EXERCISE DESCRIPTION:
Each record below should appear again exactly as written.

SUPPLIED MATERIAL:
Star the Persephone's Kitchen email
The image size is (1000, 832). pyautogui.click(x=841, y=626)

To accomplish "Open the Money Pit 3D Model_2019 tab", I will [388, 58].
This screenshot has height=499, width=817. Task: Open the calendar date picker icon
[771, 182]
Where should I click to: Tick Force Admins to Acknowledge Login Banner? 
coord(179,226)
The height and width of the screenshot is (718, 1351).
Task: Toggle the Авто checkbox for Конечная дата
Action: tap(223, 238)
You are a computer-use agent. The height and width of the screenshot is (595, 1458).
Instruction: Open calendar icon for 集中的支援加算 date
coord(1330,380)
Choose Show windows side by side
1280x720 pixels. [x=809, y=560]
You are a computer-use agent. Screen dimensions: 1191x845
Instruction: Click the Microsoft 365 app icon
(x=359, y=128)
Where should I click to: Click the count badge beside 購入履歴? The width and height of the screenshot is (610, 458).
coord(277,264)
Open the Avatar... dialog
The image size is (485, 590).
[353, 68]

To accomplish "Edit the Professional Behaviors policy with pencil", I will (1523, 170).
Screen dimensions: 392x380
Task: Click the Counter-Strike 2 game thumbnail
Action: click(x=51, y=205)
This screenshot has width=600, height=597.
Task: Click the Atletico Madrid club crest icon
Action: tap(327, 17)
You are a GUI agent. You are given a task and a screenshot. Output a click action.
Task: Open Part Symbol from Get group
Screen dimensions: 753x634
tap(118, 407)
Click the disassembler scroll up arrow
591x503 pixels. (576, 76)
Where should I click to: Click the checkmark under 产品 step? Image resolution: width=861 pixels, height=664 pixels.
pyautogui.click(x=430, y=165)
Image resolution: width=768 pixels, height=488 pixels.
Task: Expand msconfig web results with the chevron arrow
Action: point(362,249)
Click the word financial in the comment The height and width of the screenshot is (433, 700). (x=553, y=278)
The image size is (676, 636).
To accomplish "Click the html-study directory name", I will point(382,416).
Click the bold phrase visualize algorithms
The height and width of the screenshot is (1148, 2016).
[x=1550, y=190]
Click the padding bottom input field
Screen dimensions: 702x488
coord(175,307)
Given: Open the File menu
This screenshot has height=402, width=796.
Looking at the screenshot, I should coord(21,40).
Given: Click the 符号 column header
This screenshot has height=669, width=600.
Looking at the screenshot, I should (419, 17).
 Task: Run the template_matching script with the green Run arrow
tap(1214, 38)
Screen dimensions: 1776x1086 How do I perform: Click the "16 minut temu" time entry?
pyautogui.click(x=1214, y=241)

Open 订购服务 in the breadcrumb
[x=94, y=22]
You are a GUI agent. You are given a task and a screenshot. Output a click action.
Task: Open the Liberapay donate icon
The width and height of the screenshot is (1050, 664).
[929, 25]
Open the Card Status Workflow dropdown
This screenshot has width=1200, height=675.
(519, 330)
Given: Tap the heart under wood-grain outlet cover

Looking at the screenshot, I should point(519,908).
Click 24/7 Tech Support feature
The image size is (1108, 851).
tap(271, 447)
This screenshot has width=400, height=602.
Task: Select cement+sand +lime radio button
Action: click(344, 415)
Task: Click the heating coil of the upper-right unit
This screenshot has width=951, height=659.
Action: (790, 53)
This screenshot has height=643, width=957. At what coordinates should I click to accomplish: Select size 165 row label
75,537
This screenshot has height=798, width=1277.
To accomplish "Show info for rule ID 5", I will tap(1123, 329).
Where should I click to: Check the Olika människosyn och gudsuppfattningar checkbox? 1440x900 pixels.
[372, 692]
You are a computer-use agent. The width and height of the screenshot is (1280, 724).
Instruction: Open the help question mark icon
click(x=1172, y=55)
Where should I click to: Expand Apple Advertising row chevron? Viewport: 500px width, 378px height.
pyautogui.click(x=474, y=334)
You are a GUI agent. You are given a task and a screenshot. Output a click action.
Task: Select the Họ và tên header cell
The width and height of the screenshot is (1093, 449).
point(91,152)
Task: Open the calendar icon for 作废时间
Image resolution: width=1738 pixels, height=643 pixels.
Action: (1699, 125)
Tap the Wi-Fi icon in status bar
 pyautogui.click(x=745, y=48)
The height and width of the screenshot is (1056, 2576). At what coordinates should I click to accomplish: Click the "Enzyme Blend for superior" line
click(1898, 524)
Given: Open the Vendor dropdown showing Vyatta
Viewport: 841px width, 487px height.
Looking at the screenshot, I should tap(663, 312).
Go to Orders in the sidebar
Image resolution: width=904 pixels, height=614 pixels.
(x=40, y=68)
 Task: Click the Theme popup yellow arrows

SOLUTION TO THE PROBLEM:
Star the Persephone's Kitchen email
The image size is (1000, 832). pyautogui.click(x=841, y=626)

To accomplish "Open the Money Pit 3D Model_2019 tab", I will [388, 58].
This screenshot has height=499, width=817. Task: Open the calendar date picker icon
[771, 182]
Where should I click to: Tick Force Admins to Acknowledge Login Banner? 
coord(179,226)
The height and width of the screenshot is (718, 1351).
Task: Toggle the Авто checkbox for Конечная дата
Action: tap(223, 238)
You are a computer-use agent. The height and width of the screenshot is (595, 1458).
Instruction: Open calendar icon for 集中的支援加算 date
coord(1330,380)
Choose Show windows side by side
1280x720 pixels. [x=809, y=560]
You are a computer-use agent. Screen dimensions: 1191x845
Instruction: Click the Microsoft 365 app icon
(x=359, y=128)
Where should I click to: Click the count badge beside 購入履歴? The width and height of the screenshot is (610, 458).
coord(277,264)
Open the Avatar... dialog
The image size is (485, 590).
[353, 68]

To accomplish "Edit the Professional Behaviors policy with pencil", I will (1523, 170).
Screen dimensions: 392x380
Task: Click the Counter-Strike 2 game thumbnail
Action: click(x=51, y=205)
This screenshot has width=600, height=597.
Task: Click the Atletico Madrid club crest icon
Action: tap(327, 17)
You are a GUI agent. You are given a task and a screenshot. Output a click action.
Task: Open Part Symbol from Get group
Screen dimensions: 753x634
tap(118, 407)
Click the disassembler scroll up arrow
591x503 pixels. (576, 76)
Where should I click to: Click the checkmark under 产品 step? Image resolution: width=861 pixels, height=664 pixels.
pyautogui.click(x=430, y=165)
Image resolution: width=768 pixels, height=488 pixels.
Task: Expand msconfig web results with the chevron arrow
Action: point(362,249)
Click the word financial in the comment The height and width of the screenshot is (433, 700). (x=553, y=278)
The image size is (676, 636).
To accomplish "Click the html-study directory name", I will point(382,416).
Click the bold phrase visualize algorithms
The height and width of the screenshot is (1148, 2016).
[x=1550, y=190]
Click the padding bottom input field
Screen dimensions: 702x488
coord(175,307)
Given: Open the File menu
This screenshot has height=402, width=796.
Looking at the screenshot, I should coord(21,40).
Given: Click the 符号 column header
This screenshot has height=669, width=600.
Looking at the screenshot, I should (419, 17).
 Task: Run the template_matching script with the green Run arrow
tap(1214, 38)
Screen dimensions: 1776x1086 How do I perform: Click the "16 minut temu" time entry?
pyautogui.click(x=1214, y=241)

Open 订购服务 in the breadcrumb
[x=94, y=22]
You are a GUI agent. You are given a task and a screenshot. Output a click action.
Task: Open the Liberapay donate icon
The width and height of the screenshot is (1050, 664).
[929, 25]
Open the Card Status Workflow dropdown
This screenshot has width=1200, height=675.
(519, 330)
Given: Tap the heart under wood-grain outlet cover

Looking at the screenshot, I should point(519,908).
Click 24/7 Tech Support feature
The image size is (1108, 851).
tap(271, 447)
This screenshot has width=400, height=602.
Task: Select cement+sand +lime radio button
Action: click(344, 415)
Task: Click the heating coil of the upper-right unit
This screenshot has width=951, height=659.
Action: (790, 53)
This screenshot has height=643, width=957. At what coordinates should I click to accomplish: Select size 165 row label
75,537
This screenshot has height=798, width=1277.
To accomplish "Show info for rule ID 5", I will tap(1123, 329).
Where should I click to: Check the Olika människosyn och gudsuppfattningar checkbox? 1440x900 pixels.
[372, 692]
You are a computer-use agent. The width and height of the screenshot is (1280, 724).
Instruction: Open the help question mark icon
click(x=1172, y=55)
Where should I click to: Expand Apple Advertising row chevron? Viewport: 500px width, 378px height.
pyautogui.click(x=474, y=334)
You are a GUI agent. You are given a task and a screenshot. Output a click action.
Task: Select the Họ và tên header cell
The width and height of the screenshot is (1093, 449).
point(91,152)
Task: Open the calendar icon for 作废时间
Image resolution: width=1738 pixels, height=643 pixels.
Action: (1699, 125)
Tap the Wi-Fi icon in status bar
 pyautogui.click(x=745, y=48)
The height and width of the screenshot is (1056, 2576). At what coordinates should I click to accomplish: Click the "Enzyme Blend for superior" line
click(1898, 524)
Given: Open the Vendor dropdown showing Vyatta
Viewport: 841px width, 487px height.
Looking at the screenshot, I should tap(663, 312).
Go to Orders in the sidebar
Image resolution: width=904 pixels, height=614 pixels.
(x=40, y=68)
 Task: Click the Theme popup yellow arrows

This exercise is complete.